Dreamland (Riley Bloom 3) - Page 9

“Baby? Who called you a baby?” my dad asked, slipping his hands into his front pockets and shooting me a serious look.

Then before I could answer, as if on the worst kind of cue, my grandparents appeared. My grandma took one look at me and cooed, “Aw, now there’s my baby girl!”

I scowled.

Like, seriously, scowled.

I mean, yeah, I was happy to see them. Yeah, I’d missed them while I was out ushering all those lost souls across the bridge. Heck, I’d even found myself mentally rehearsing the stories I’d planned to share with them later. And I fully admit that deep down inside, I even appreciated the fact that they cared enough about me to go through the charade of pretending they lived there.

Problem was, I knew better.

I knew they had other, better places to be.

I’d seen the footage. Watched the whole thing back when I was forced to go through my completely humiliating life review when I first arrived Here.

I’d seen my dad jamming with a group of musicians—rockin’ out to his favorite old tunes.

I’d seen my mom in a paint-splattered smock—creating a masterpiece that back on the earth plane would’ve been good enough for any museum wall.

I’d seen my grandmother caring for the tiny babies that departed the earth plane too early.

I’d seen my grandfather, who’d always seemed so old and serious in all of his photos, whooping and hollering as he surfed a fifty-foot wave.

They were all enjoying their soul work—or at least that’s how the Council explained it. Everyone had a job to do Here, and as much as I was beginning to enjoy mine, it was also becoming uncomfortably clear that it was all that I had.

If I wasn’t out catching lost souls, I had no idea what to do with myself.

My grandmother sprang toward me, ruffled my hair in that way that she had. Wasting no time in leaving a pink-colored lipstick stain right smack on my cheek.

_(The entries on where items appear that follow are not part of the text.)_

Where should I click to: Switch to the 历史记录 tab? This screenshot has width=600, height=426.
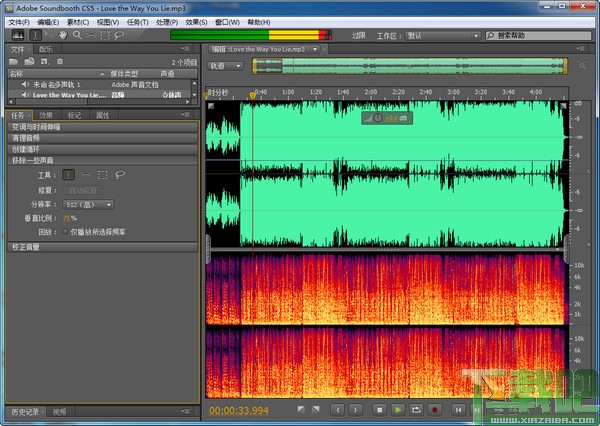24,411
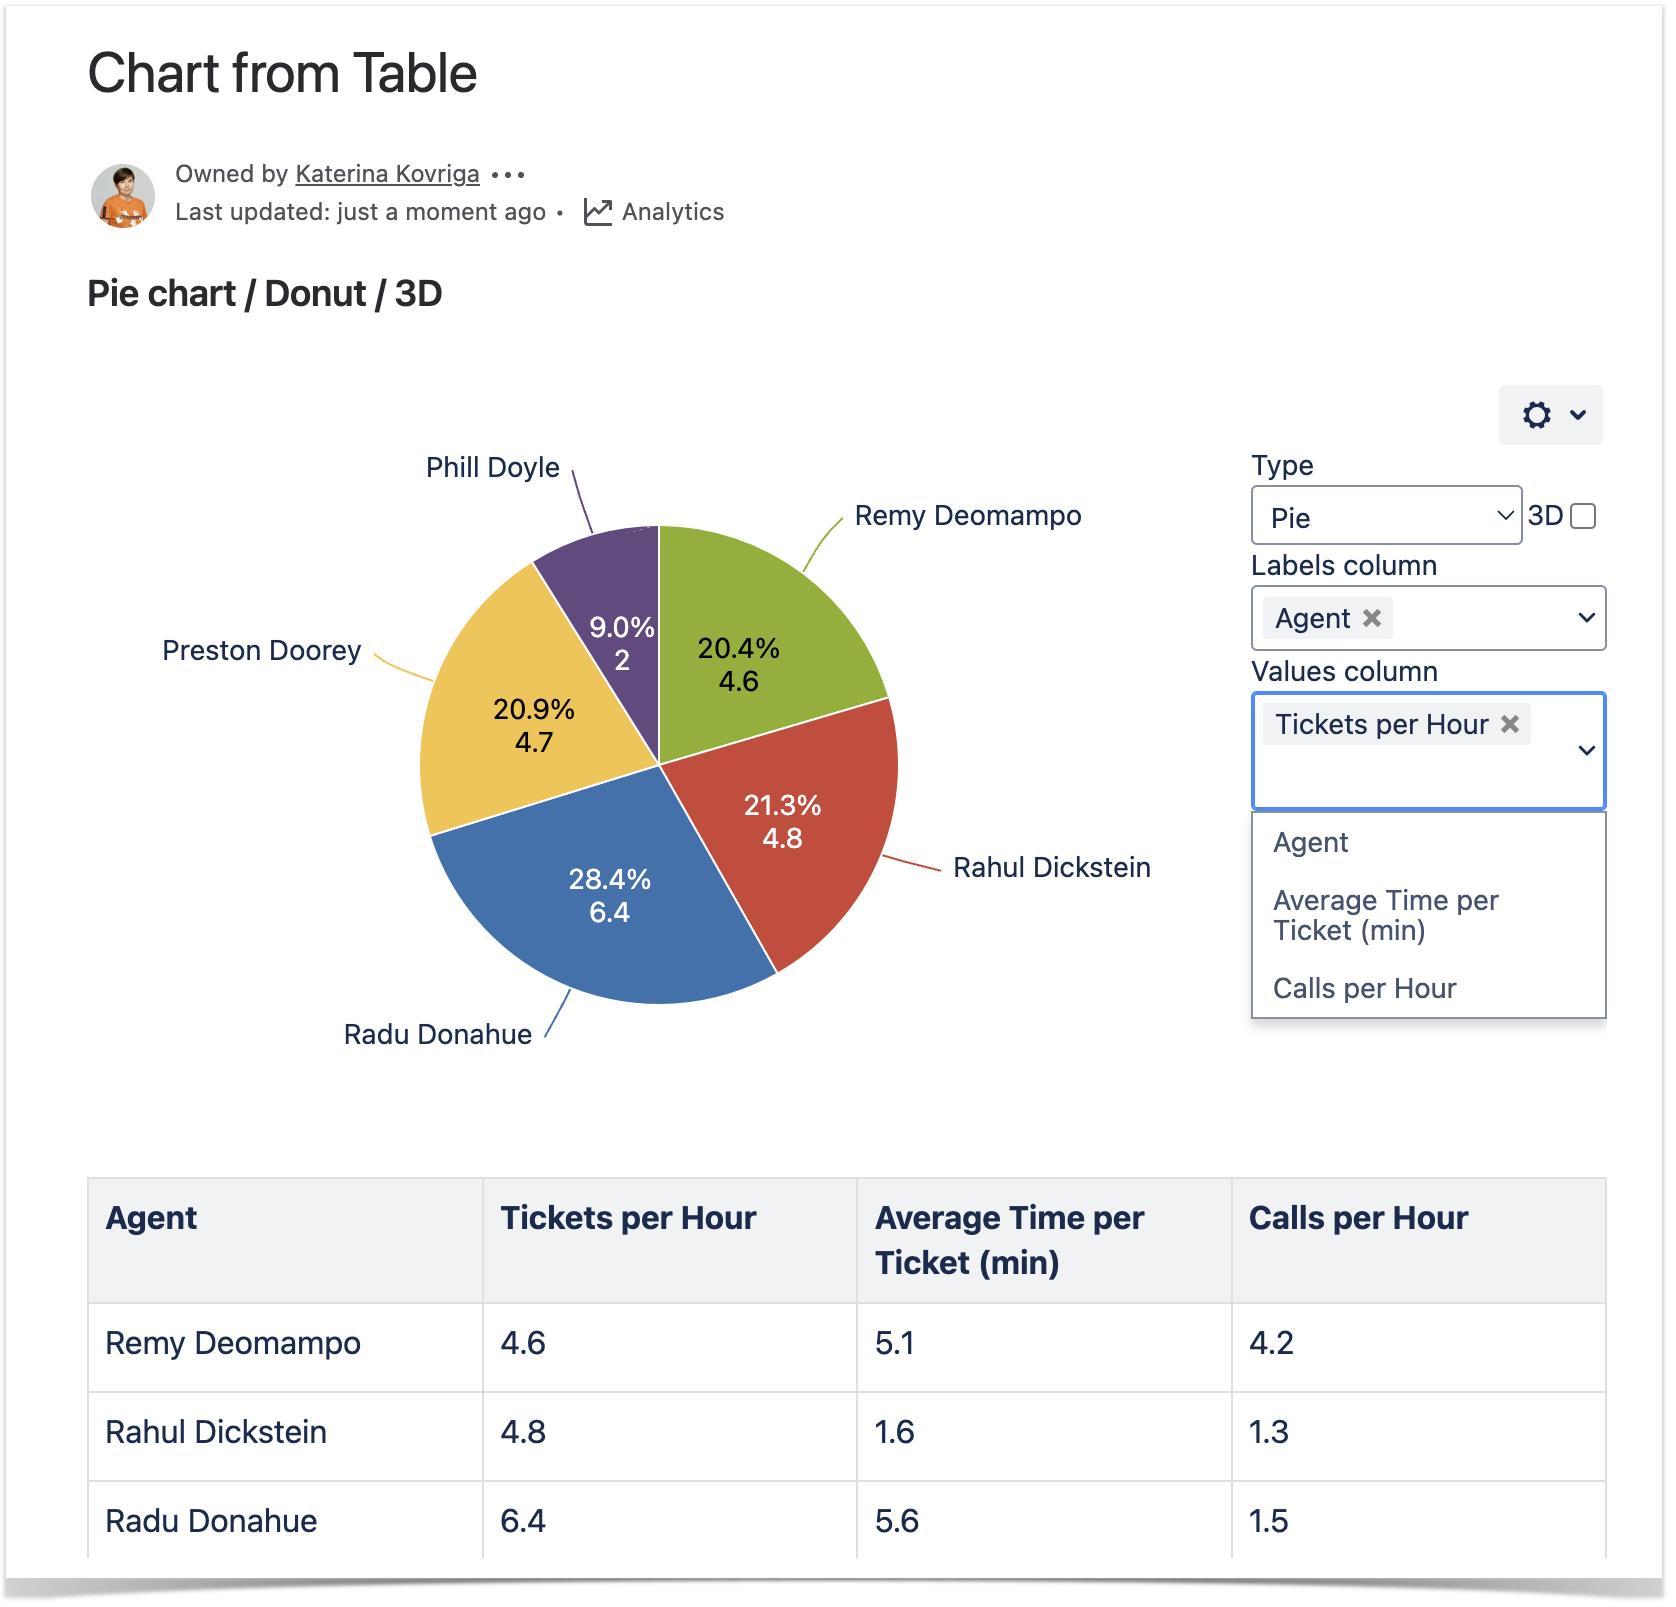Remove the Agent tag from Labels column
The height and width of the screenshot is (1607, 1676).
point(1372,618)
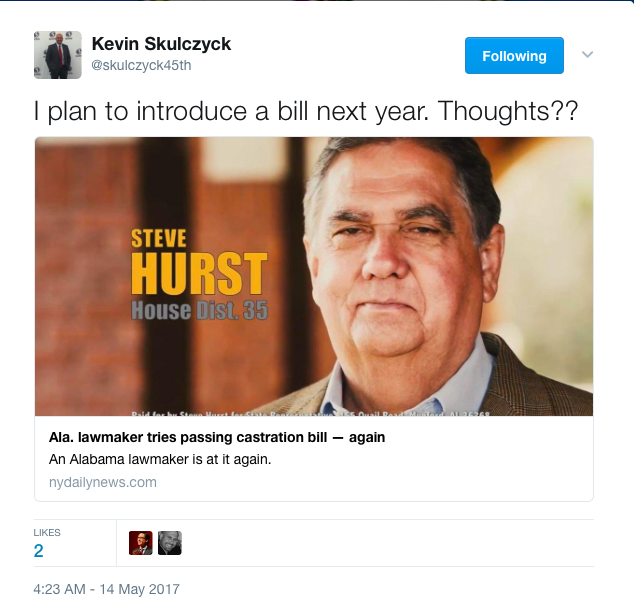
Task: View first liker's avatar with red background
Action: point(141,543)
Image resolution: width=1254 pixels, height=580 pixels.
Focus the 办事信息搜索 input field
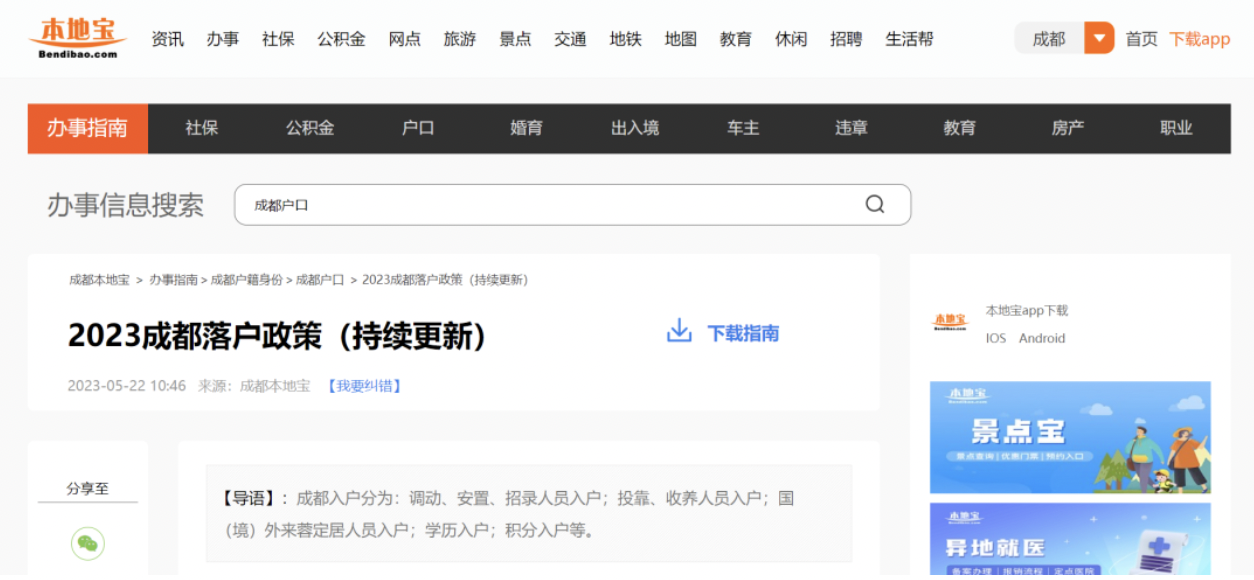click(x=550, y=205)
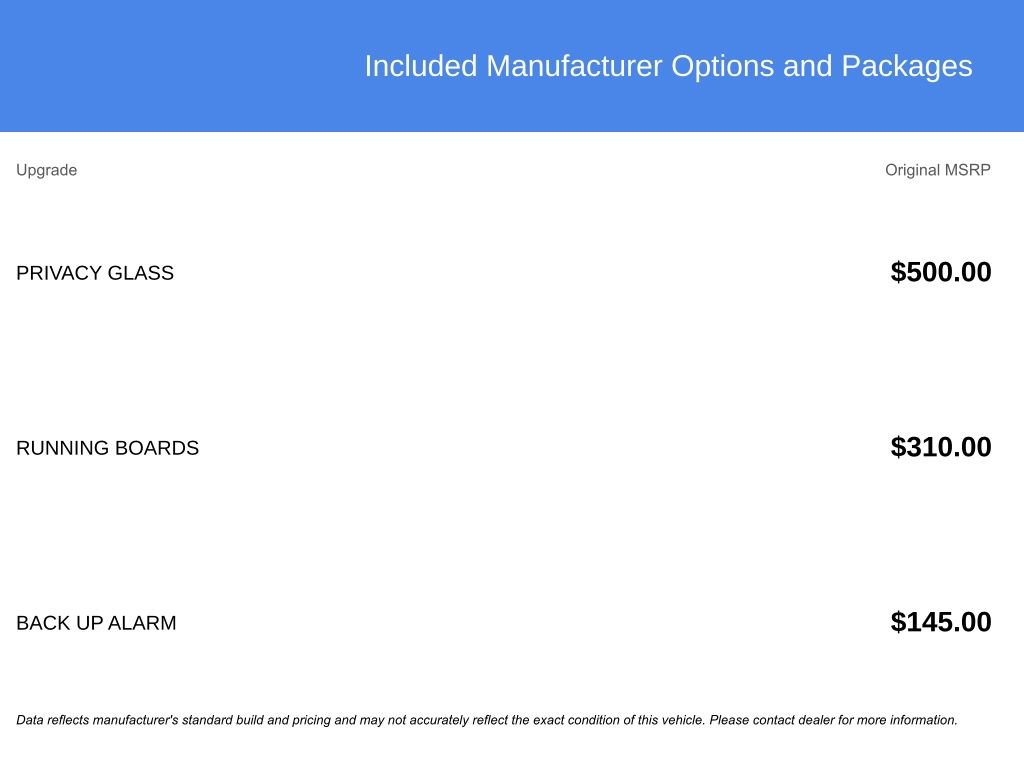Click the "Original MSRP" column label
This screenshot has height=768, width=1024.
click(937, 170)
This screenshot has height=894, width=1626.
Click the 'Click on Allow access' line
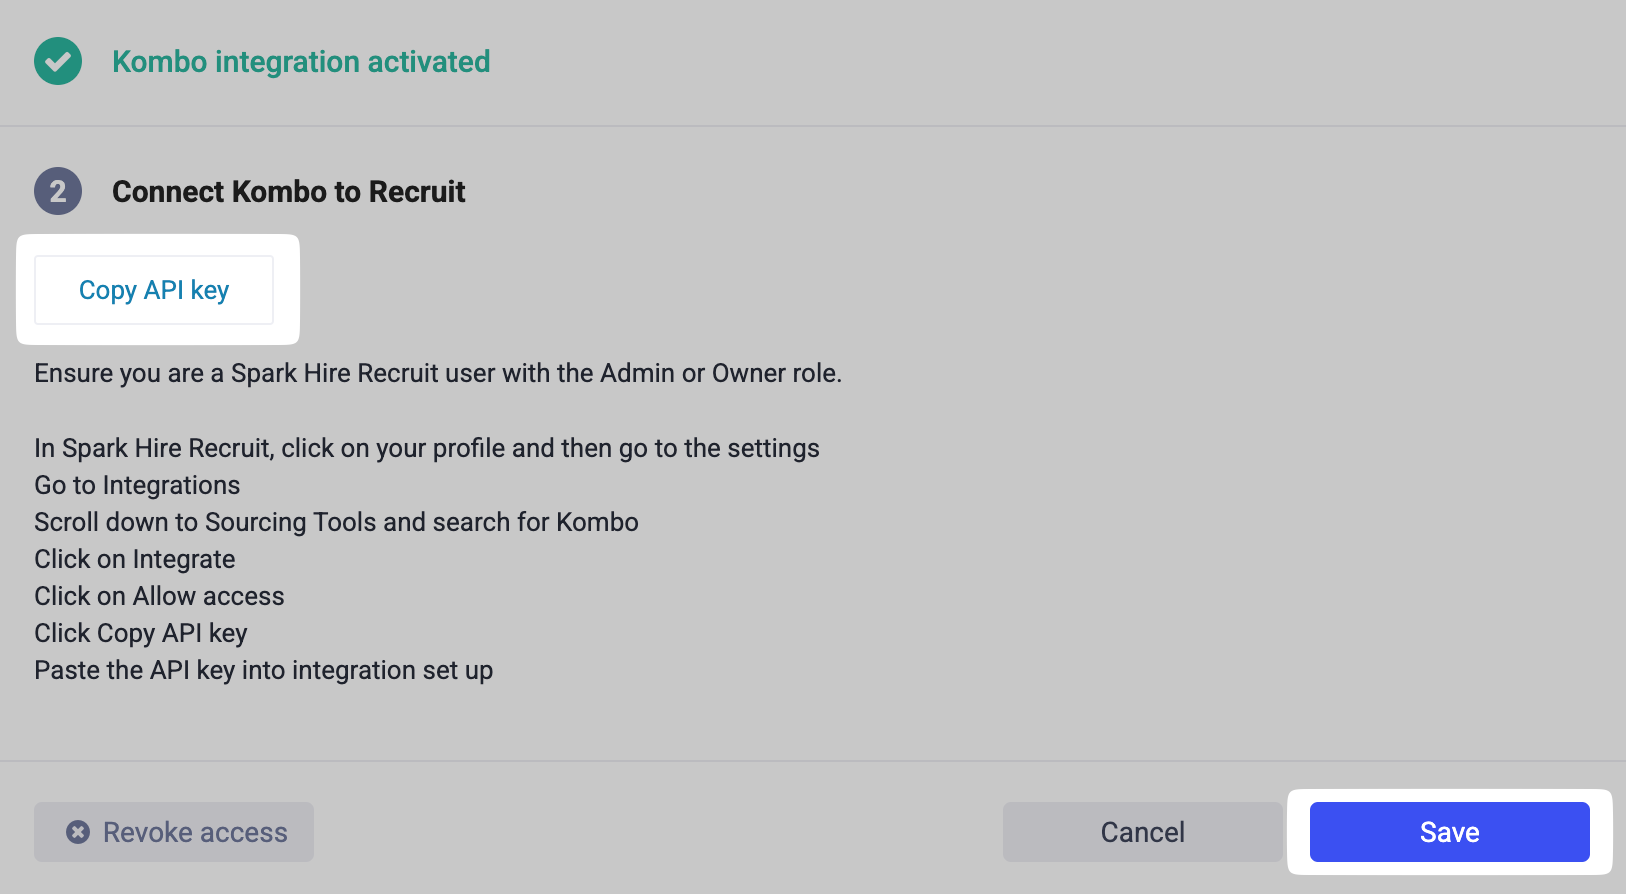[159, 596]
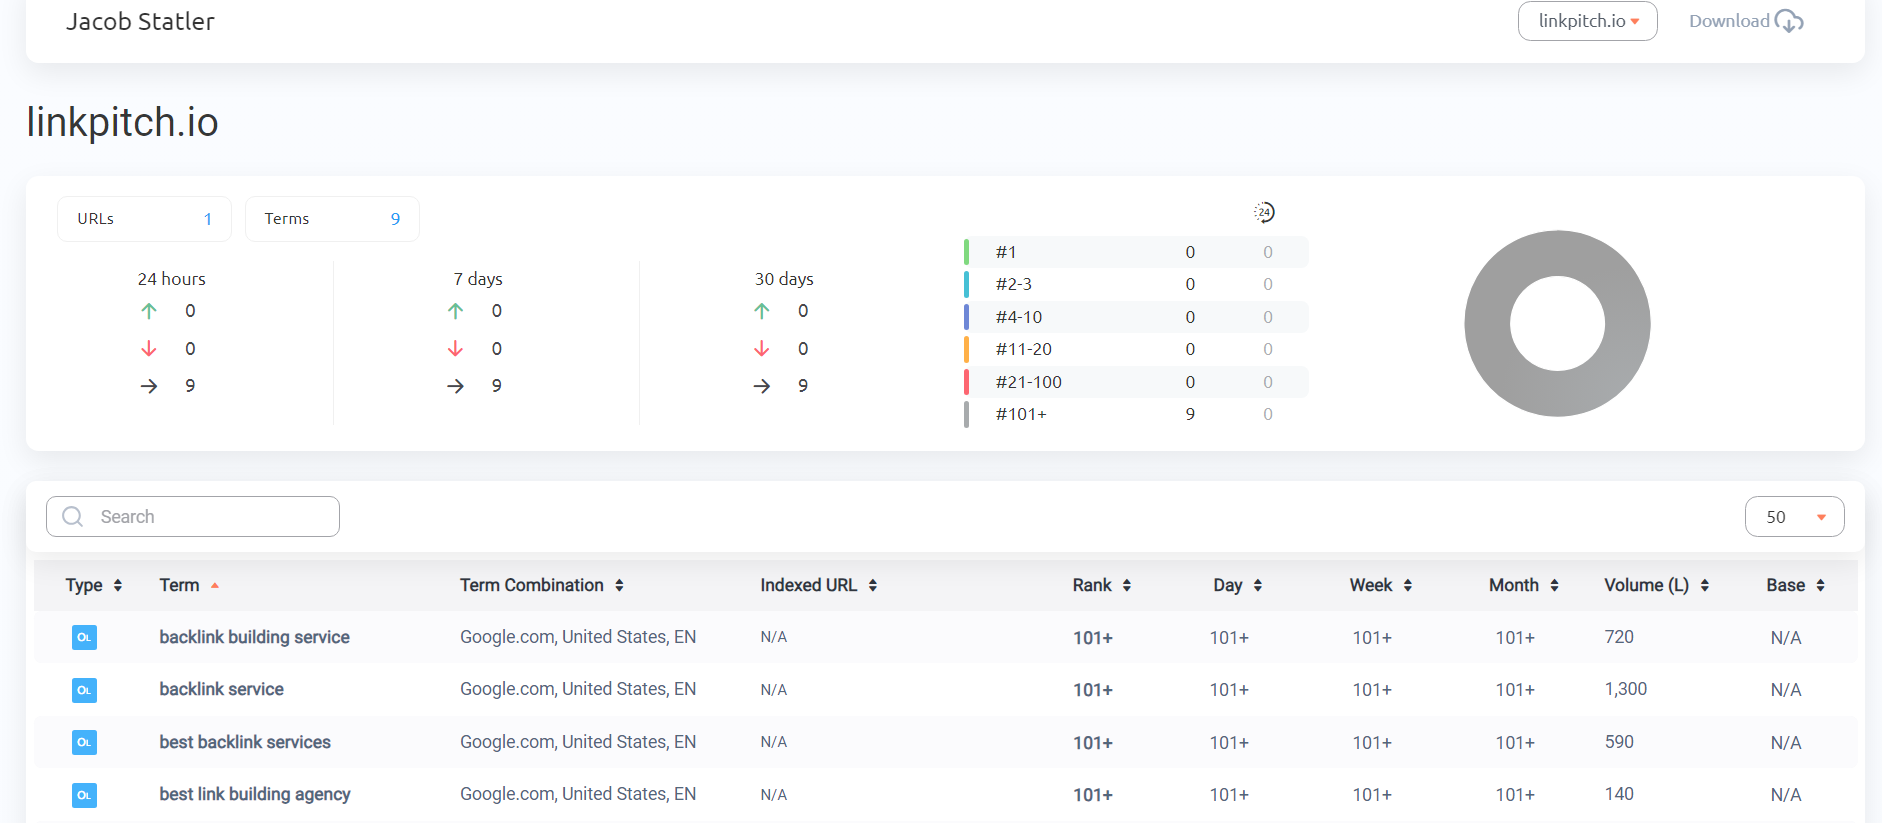Click the OL type icon for backlink building service
This screenshot has width=1882, height=823.
[84, 637]
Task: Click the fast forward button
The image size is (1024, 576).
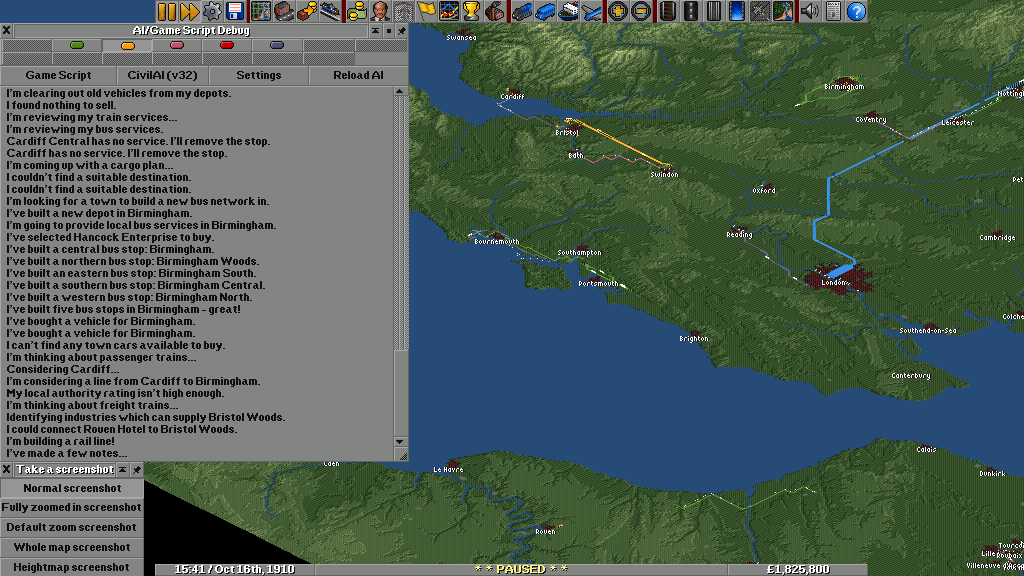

And when she started to go on about my being her “baby girl” yet again, my dad was quick to jump in and say, “Riley’s no baby. Hasn’t been for a very long time now, right, kiddo?”

Um, yeah.

Whatever.

I’d gone from baby to kiddo in just a handful of seconds. And while I guess it was progress, it really wasn’t the kind of progress I was after.

All I wanted, all I ever, truly wanted, was to be thirteen. That’s. It.

And the only way I could think to achieve that was to excel at my job. To catch so many wayward ghosts that I’d end up glowing so bright the Council would have no choice but to bump up my age—along with the physical changes that go along with it.

And while I wasn’t exactly sure that this was how it worked, it really did seem to make the most sense.

Bodhi had told me there were many levels to this place. That my pale green glow clearly marked me as a member of the level 1.5 team.

He also said that each new color got you to a new level, and that each new level was better than the one that went before. If I kept up the good work, he assured me I’d be transcending that level and color in no time.

And there was no doubt I was transcending. Since my time in the Caribbean, my glow had grown even deeper.

But now, thanks to the Council, I had no immediate ghosts to cross over.

No way to glow myself into being a teenager.

This forced vacation was holding me back.

“You know, I think you’re right!” my grandma said, exchanging a quick look with my dad—one they’d convinced themselves that I’d missed. “Riley’s no baby at all! And would you look at that glow!”

She was placating me. There was no getting around it. But she also loved me, wanted the best for me. There was no getting around that either.